Steve Nash essentially began the season with an injured shin. Steve Blake followed suit with an abdominal abrasion. Pau Gasol has been battling plantar fasciitis all year. Jordan Hill is done for the season. Kobe Bryant is fresh off a severely sprained ankle. Antawn Jamison's wrist is limiting him. Dwight Howard is still playing through pain in his back (and shoulder).

And now this.

World Peace was having his best season in three years. He's averaging 12.8 points, 5.1 rebounds and 1.7 steals. His offensive rating (105) is the second highest of his tenure in Tinseltown and the Lakers are outscoring opponents by an average of 9.3 points per 100 possessions with him on the floor.

Oh, and through 71 games, he appeared in 70, the most of anyone on the team.

Given the season the Lakers have had, it's fitting that the year's most durable player be struck down at the most crucial point of the team's campaign. 

Los Angeles cannot attribute all its failed endeavors to injuries, but physical trauma has been one of the prevailing motifs behind the squad's crusade.

The Lakers' Big Five (Bryant, Gasol, Howard, Nash and World Peace) has combined to miss 66 games through the first 71 outings. Per (subscription required) the five have played just 19 of Los Angeles' first 71 games together, equating to just 26.8 percent.

Adding further insult to injury (literally), the Lakers are one of just two teams (Atlanta Hawks) to not have at least one player appear in every game this season.

So will we ever see this convocation healthy?

Of course not. We already knew that.

As the third-oldest team in the NBA, injuries were always going to be a problem for Los Angeles.

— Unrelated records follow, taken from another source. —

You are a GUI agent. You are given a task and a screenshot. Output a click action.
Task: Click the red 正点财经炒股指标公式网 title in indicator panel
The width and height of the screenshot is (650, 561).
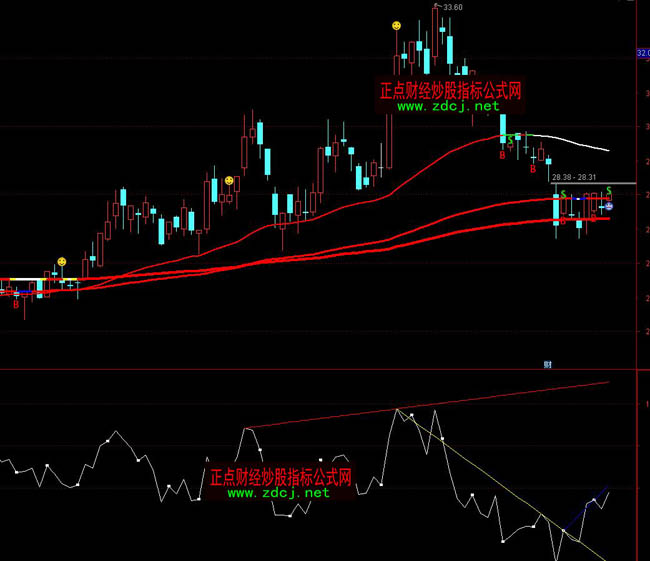pos(280,476)
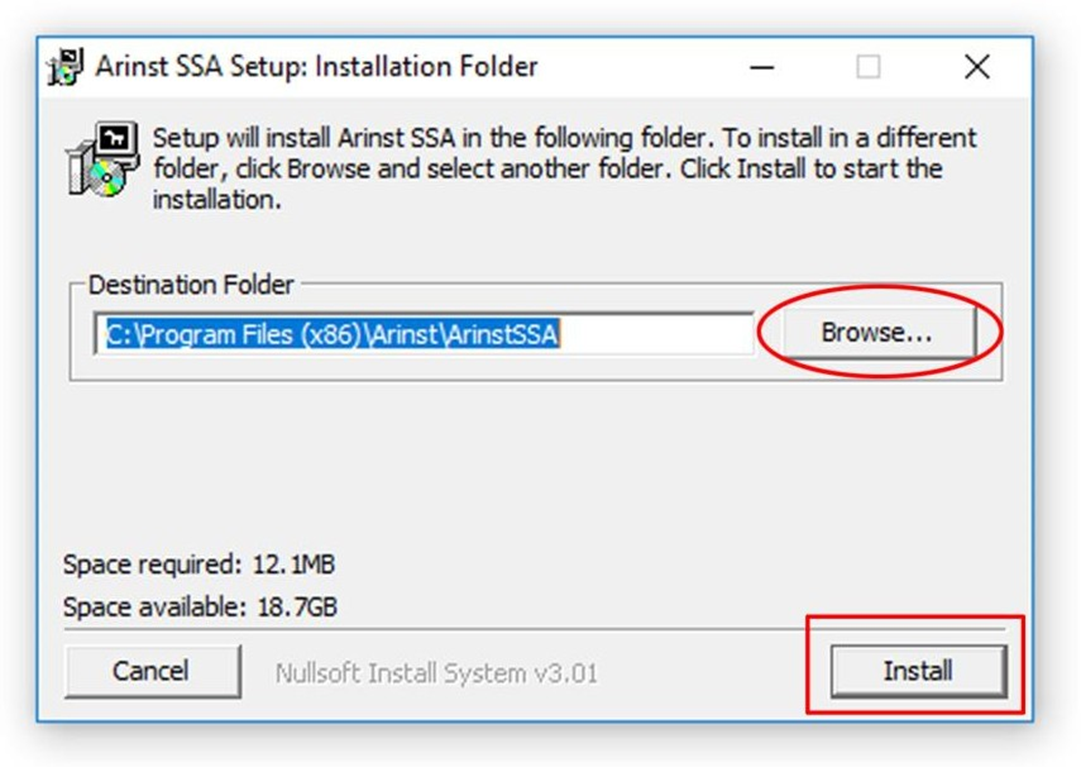Click inside the Destination Folder box below the path field
Screen dimensions: 1081x767
point(500,367)
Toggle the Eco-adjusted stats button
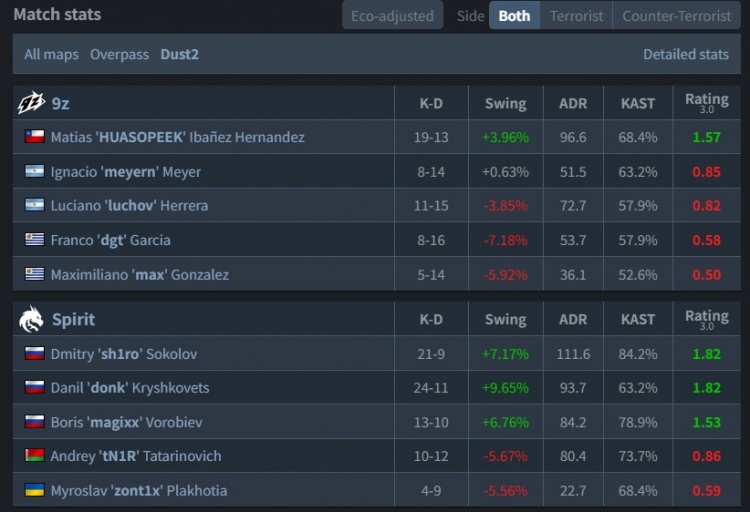750x512 pixels. [392, 16]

Even if World Peace were to return instantly, and the Big Five able to play in every single game to close out the year, they still wouldn't be at "full strength"—not in the conventional sense.

This team is banged up beyond comprehension. We often chide Mike D'Antoni for his short rotation, but while it is a preference of his, he truly has no other option. He's only been gifted what was supposed to be the starting lineup 19 times this season. 

And that doesn't even tell the whole story.

I refer to the Lakers' Big Five as the "supposed" starting lineup because injuries (and poor play, but mostly injuries) have prevented them from becoming the actual starting rotation.

Kobe, Pau, Dwight, Nash and Metta have started just seven games together this season. 

Seven. Let that sink in.

Of 71 possible games, they've started alongside each other less than 10 percent of the time. When you factor in they've only played 19 total contests together at all, that's still the equivalent of 37 percent.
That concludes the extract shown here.